This story was first published in Anthropelago Blog, where the author, Max Hasan, who was on a short stint in Jakarta, Indonesia, working with Habitat for Humanity, pondered the question of “what really defines poverty?“. I felt it was appropriate to share it here.
The other day, my colleague and I were arguing about the definition of poverty. He claimed that:
“poverty alleviation is an oxymoron. One cannot alleviate poverty simply due to its very nature; poverty is a relativistic concept, thus someone always exists who is going to be comparatively less well-off or impoverished due to the way our economy and society are structured. For example a millionaire could be considered wealthy today, but what about in a hundred years? Will his million dollars still hold the same worth due to factors such as inflation and changes in social values?”
At first, this claim struck and resonated with me. He seemed to be correct. If we take poverty as a relative term, then sure, there will always be a group of people who are perpetually “impoverished”—it all depends on context. However, after much thought and observation, I came to the conclusion that “poverty” is a static and concrete idea, rather than a relative and forever shifting definition.
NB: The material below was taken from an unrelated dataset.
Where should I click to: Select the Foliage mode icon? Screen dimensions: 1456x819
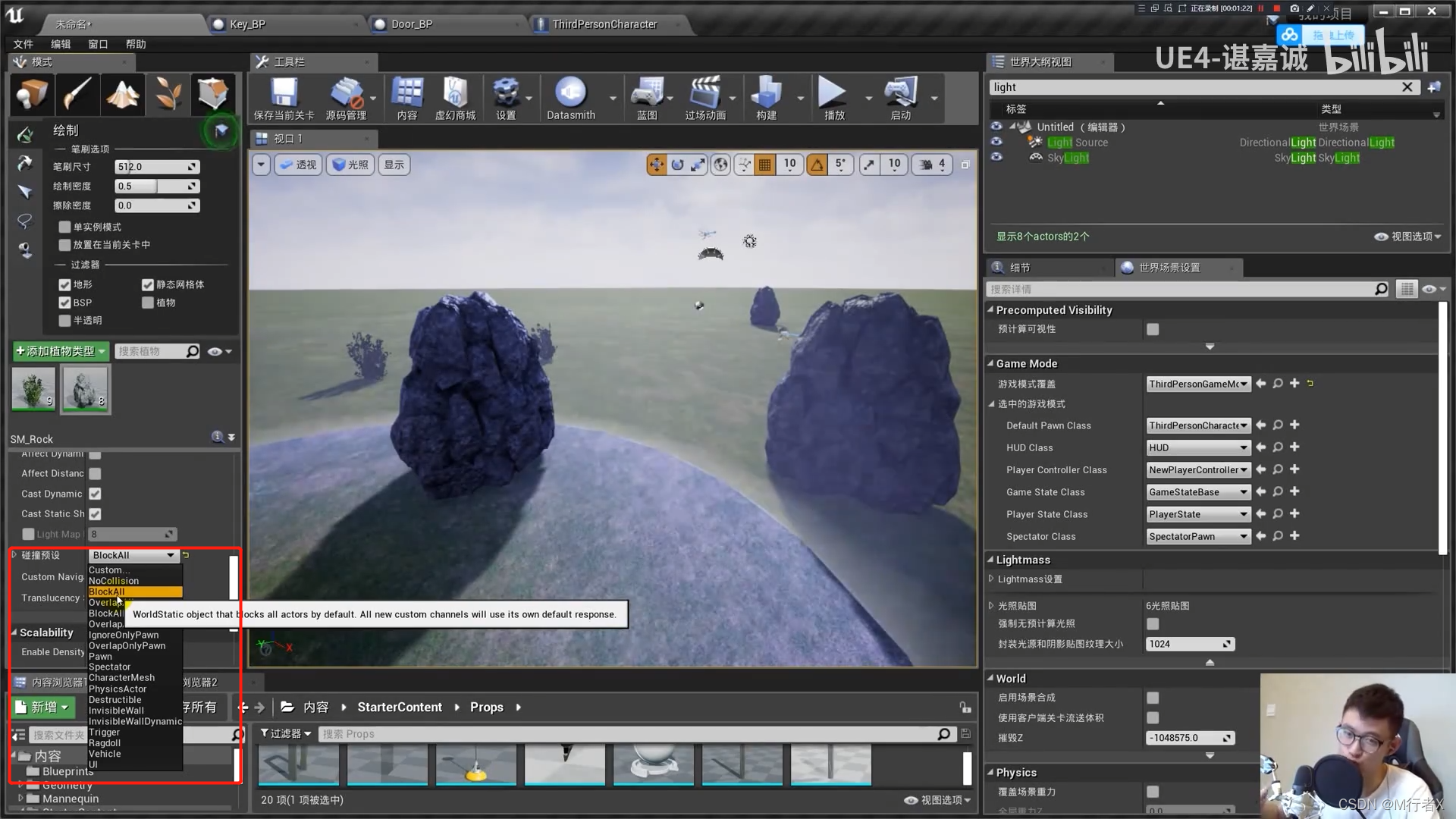[x=168, y=95]
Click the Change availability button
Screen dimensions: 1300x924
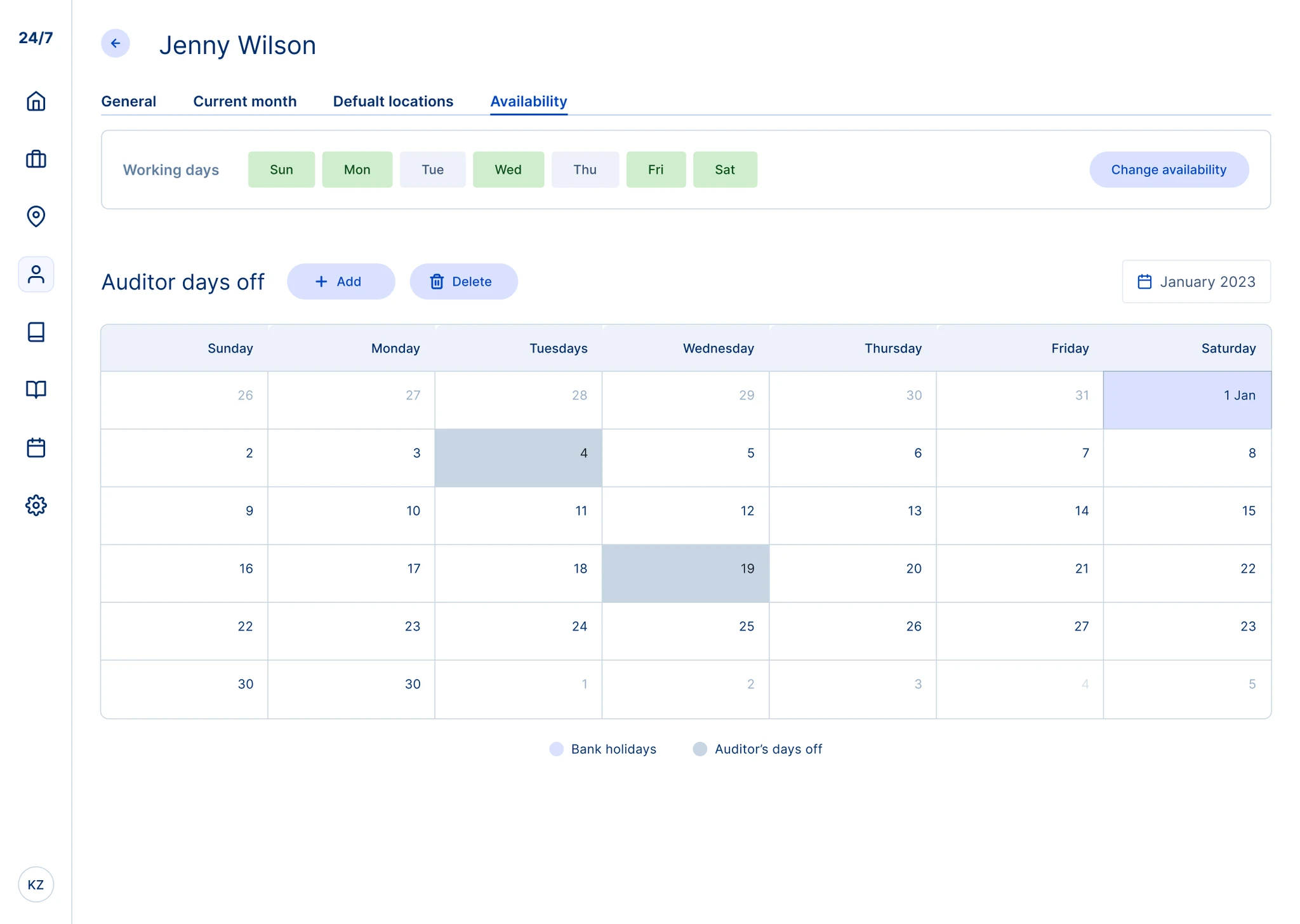click(1169, 169)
Yes, there can be those who are “poorer” or “less better off,” but poverty strictly describes “those who don’t have the means to attain the most basic human necessities.” Though this definition may seem vague and too far-reaching, that’s precisely what poverty itself is.
Poverty is like a virus or a plague, as it exists, multiplies, and destroys. Furthering the similarities, it is preventable and can be uprooted indefinitely; it’s not something that has to exist.
Throughout my travels in Indonesia, my conception of poverty, the poor, and who embodies these ideas has changed drastically. On Thursday, June 28, 2012, I embarked on several field surveys within Jakarta Greater Metro Area. These surveys were paramount to my changes in poverty perception. Below, are my notes and observations from the field.
My colleagues invited me on a series of field surveys today. My eyes and heart were opened to the lives of these extremely simple and impoverished people who, despite having no material or financial assets, are still rich. They are rich in life, love, happiness—and all other aspects that truly matter in composing a wholesome and fulfilled life. Though only a couple of hours away from the smog-choked metropolis of Jakarta, these villagers were worlds apart from any city rat.
9:30 AM Cikangkung – Several homes and seven public water facilities were built by Habitat. In January, the area was ravaged by a flood with waters as high as 1.5 meters (5 feet). Homes and public water facilities were built as disaster relief products and thus donated pro bono. There were about 100 families living in the village, several of which had leprosy as a result of bad sanitation and irrigation. Prior to Habitat building these water facilities, villagers had to walk an absurd distance to use a brown, garbage-filled stream for all purposes (washing clothes, bathing, toilet, washing dishes, brushing teeth, etc.). Upon leaving the area we saw mostly naked village boys playing with what at first we thought was a squeaky doll, but upon closer observation, it turned out to be a live fruit bat, screeching and flailing while the village boys laughed hysterically.